CM solution: An application that separates site structure, content, design and navigation. Structures can thus be changed rapidly without the need to change other elements. Content can be altered without the need to change the look and feel, or navigation. Until recently, the Institute of Contemporary Arts relied heavily on printed programmes and conventional publicity material to spread the word about activities. It did have a website, but it was difficult to change information, which is critical to fast-moving organisations. Mediasurface provided a solution that meant the site could retain a uniform design and navigation system, whilst allowing information about events to be updated on a daily basis.
Content quality is variable
Not all content will need a high degree of quality control, but compliance to externally assessed standards is an increasing part of more and more work activities. Without publishing disciplines such as review processes and sign off, compliance can quickly become a headache.
CM solution: A configurable workflow process that assigns publishing rights only to those with authority to control the publication of material.
Navigation gets confusing
With a multitude of locally designed websites, users need to learn new navigation principles for each site. This makes navigation slower and finding information more difficult – effectively a disincentive to using the intranet.
Diluted corporate branding
Each website will frequently have it’s own interpretation of the corporate brand image – diluting the image and weakening the brand. This becomes more of a concern as and when sections of the intranet are made available outside the organisation.
CM solution: Central control of design and navigation elements ensures consistency without compromising the ability of local content producers to populate their own content structures.
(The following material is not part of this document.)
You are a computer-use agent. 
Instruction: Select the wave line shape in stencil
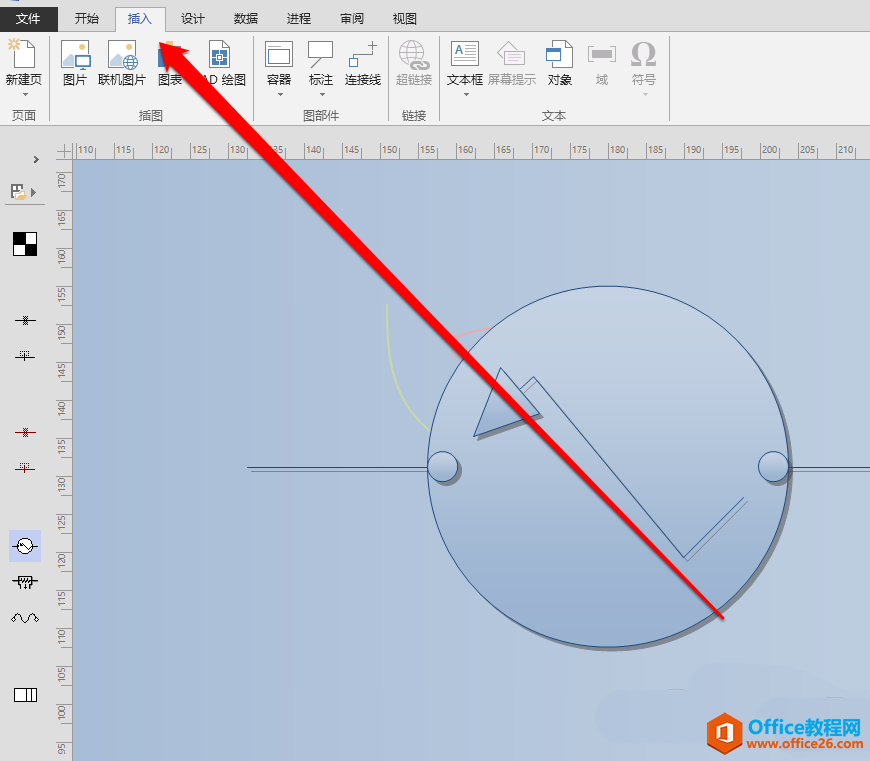(x=25, y=618)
The implications go beyond the intranet
The cumulative effect of problems such as these is declining traffic and low credibility of the intranet. If your plans are for the intranet to be an authoritative source of the latest information, a fundamental resource that people go to first, this represents an important risk to future development.
The good news is that an effective content management system solves these problems, and crucially makes some of the likely next steps – such as extranets, new delivery channels and personalisation – possible, too.
Extranets and new delivery channels
If you are considering creating an extranet by opening up some of your intranet content to customers, suppliers or partners, then quickly revisit the list above, and consider the impact of content management issues when the audience is not purely internal. Extranets are more akin to Internet sites in terms of the exposure they get, but with content that is at least as dynamic and important for transactions.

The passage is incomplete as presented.